TASK OBJECTIVE
Exact copies of the lines from the one holding "The height and" through the last line of the entries below are to be printed, with pictures omitted.

Stored data

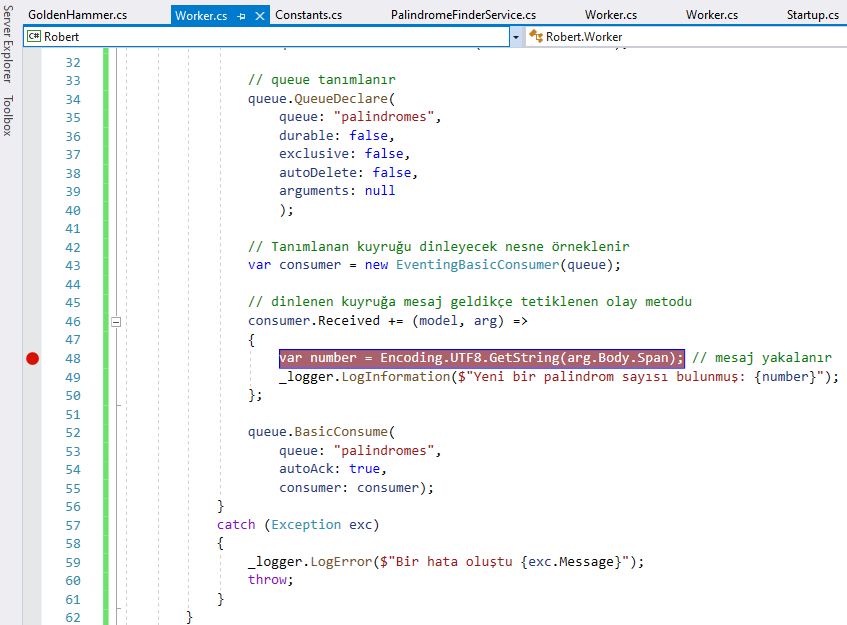Image resolution: width=847 pixels, height=625 pixels.
Task: Close the active Worker.cs tab
Action: pos(261,16)
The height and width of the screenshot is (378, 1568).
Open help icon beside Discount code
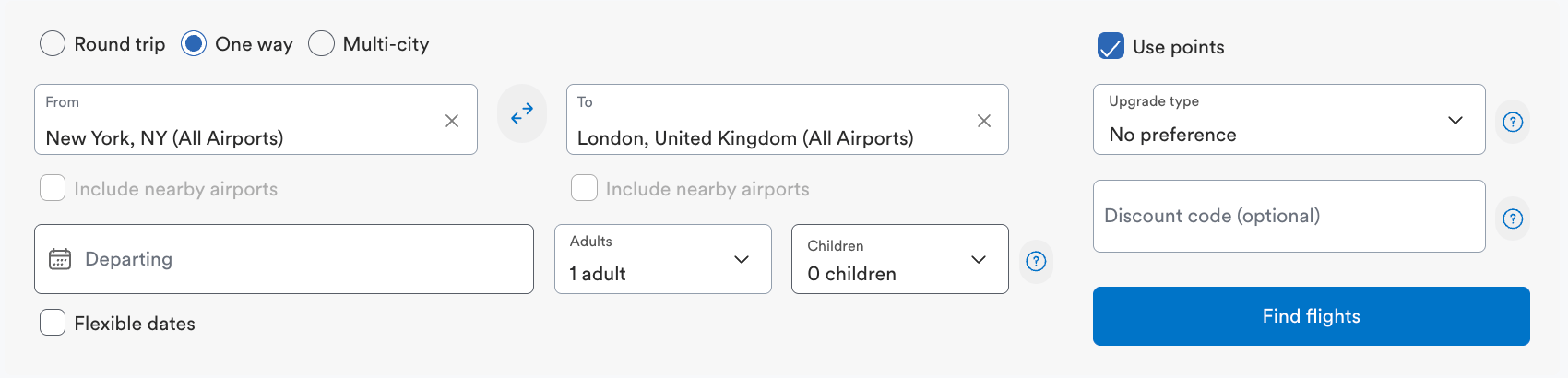1513,219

EXERCISE OUTPUT
The height and width of the screenshot is (378, 1568).
Open help icon beside Discount code
1513,219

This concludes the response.